David Clines: Certainly the whole of God’s cosmic activity, at creation and in the realm of nature, is viewed by Job entirely from the perspective of how that activity impinges on him. He is not concerned with questions of God’s governance of the universe, but wholly with God’s treatment of him.

Derek Kidner: Four features of God’s innate sovereignty are described.

– God is incomprehensible (9:10)

– God is invisible (9:11; Ex. 33:22-23; 1 Kings 19:12-13)

– God is unaccountable (9:12)

– God is also unrestrainable (9:13; cf. 26:12)

Job feels as though every aspect of God’s being is now against him. God has withdrawn and in his misery Job feels desperately lonely. No one understands him. There is no one to sympathize, to put their arms around him and comfort him. These are words of utter despair.

D. (:11-12) God’s Transcendence Makes Him Unapproachable

“Were He to pass by me, I would not see Him;

Were He to move past me, I would not perceive Him.

John Hartley: Even though nature reacts to God’s presence with violent upheavals, God himself is not visible in the natural phenomena (cf. 1 K. 19:11–13). He transcends the elements. As a result, even when God draws near, no human being ever beholds him. All a person perceives are the effects of God’s presence. Consequently, one who has a concern with God does not find any opportunity to speak to or argue with him.

12 Were He to snatch away, who could restrain Him?

Who could say to Him, ‘What art Thou doing?’”

Tremper Longman: He is so powerful and ineffable that no one can question him; even if he carries someone off, no one has the authority, power, or even possibly the opportunity to question him.

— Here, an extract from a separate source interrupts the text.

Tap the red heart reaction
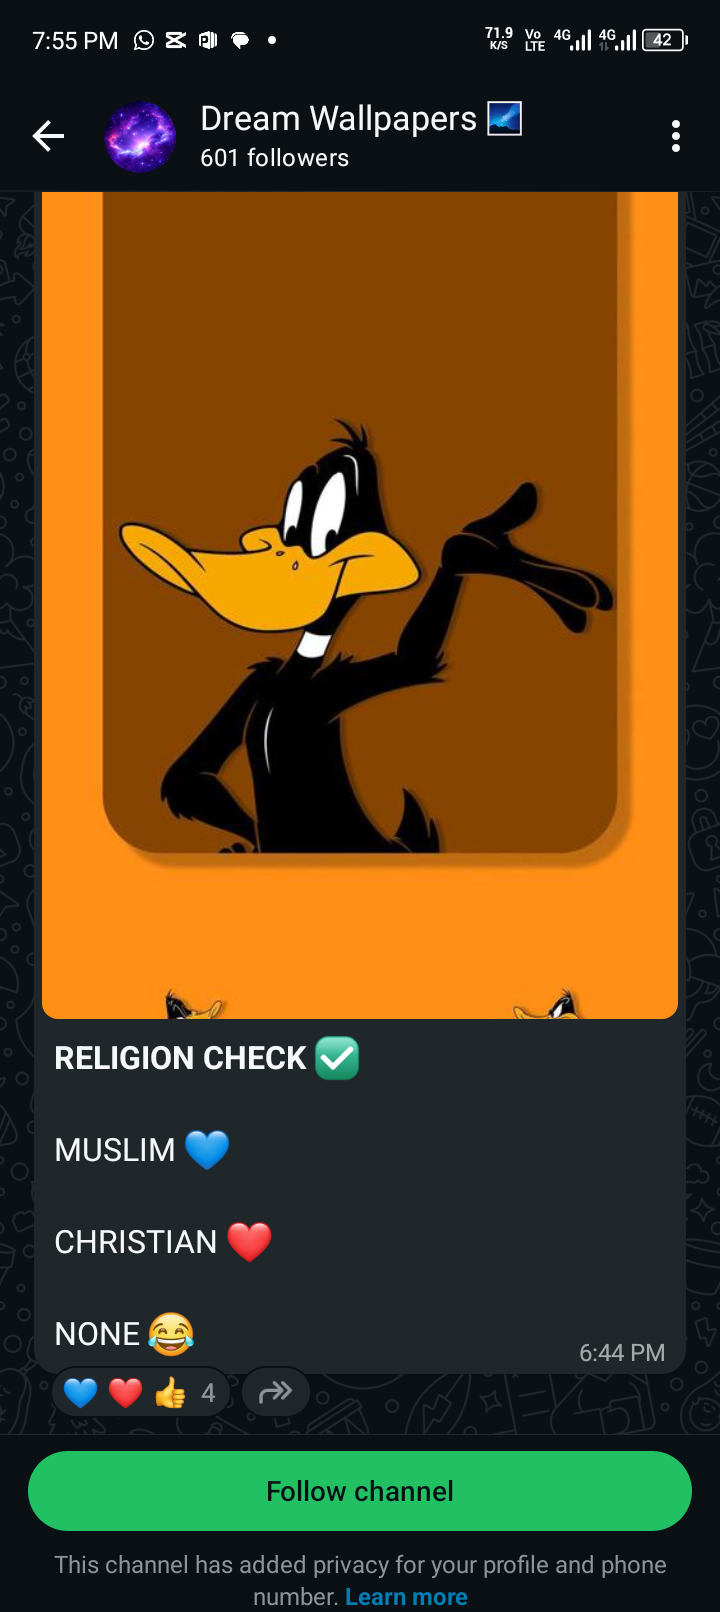Image resolution: width=720 pixels, height=1612 pixels. 125,1392
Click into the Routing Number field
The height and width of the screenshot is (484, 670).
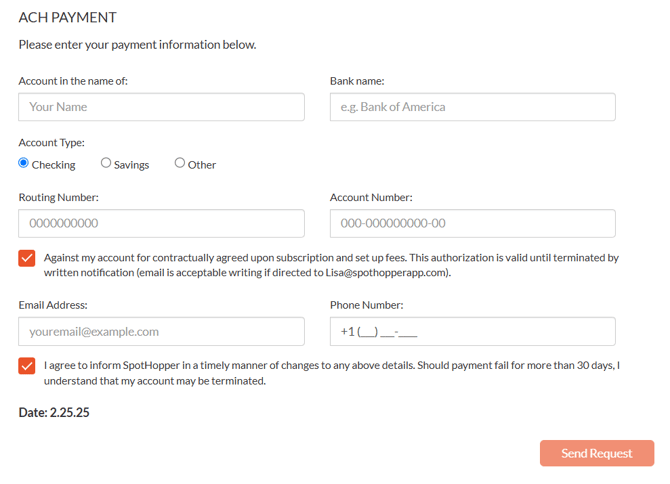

Job may allude here to the carrying off of his property and his children.

John Hartley: He can take a person without anyone stopping him. No victim can call God’s actions into question by asking, What are you doing? When a bystander puts such a question to a person, he is challenging the rightness of what that person is doing. He is ordering that person to stop and give an account of his actions. But no one can so challenge God.

E. (:13) God’s Angry Opposition Cannot Be Stopped

“God will not turn back His anger;

Beneath Him crouch the helpers of Rahab.”

Thomas Constable: Rahab (lit. pride, v. 13) was a name ancient Near Easterners used to describe a mythical sea monster that was symbolic of evil. Such a monster, also called Leviathan (7:12), was a major character in the creation legends of several ancient Near Eastern peoples, including the Mesopotamians and the Canaanites. The Israelites also referred to Egypt as Rahab because of its similarity to this monster (cf. 26:12; Ps. 87:4; 89:10; Isa. 30:7; 51:9).

John Hartley: Proof of God’s incontestable might is his victory over the forces of chaos represented by the helpers or cohorts of Rahab. Rahab is one of the monsters along with Leviathan (see 3:8; 40:25–41:26 [Eng. 41:1–34]) and Tannin (see 7:12; 30:29; Gen. 1:21; Ps. 74:13; Isa. 27:1) who were thought to inhabit the depths of the sea. By reason of their role in the myths of Israel’s neighbors, in the OT these creatures symbolize the forces of chaos in opposition to God. It is always affirmed that God has defeated them as a testimony to the belief that God is master over all cosmic forces, including those that are hostile to his rule.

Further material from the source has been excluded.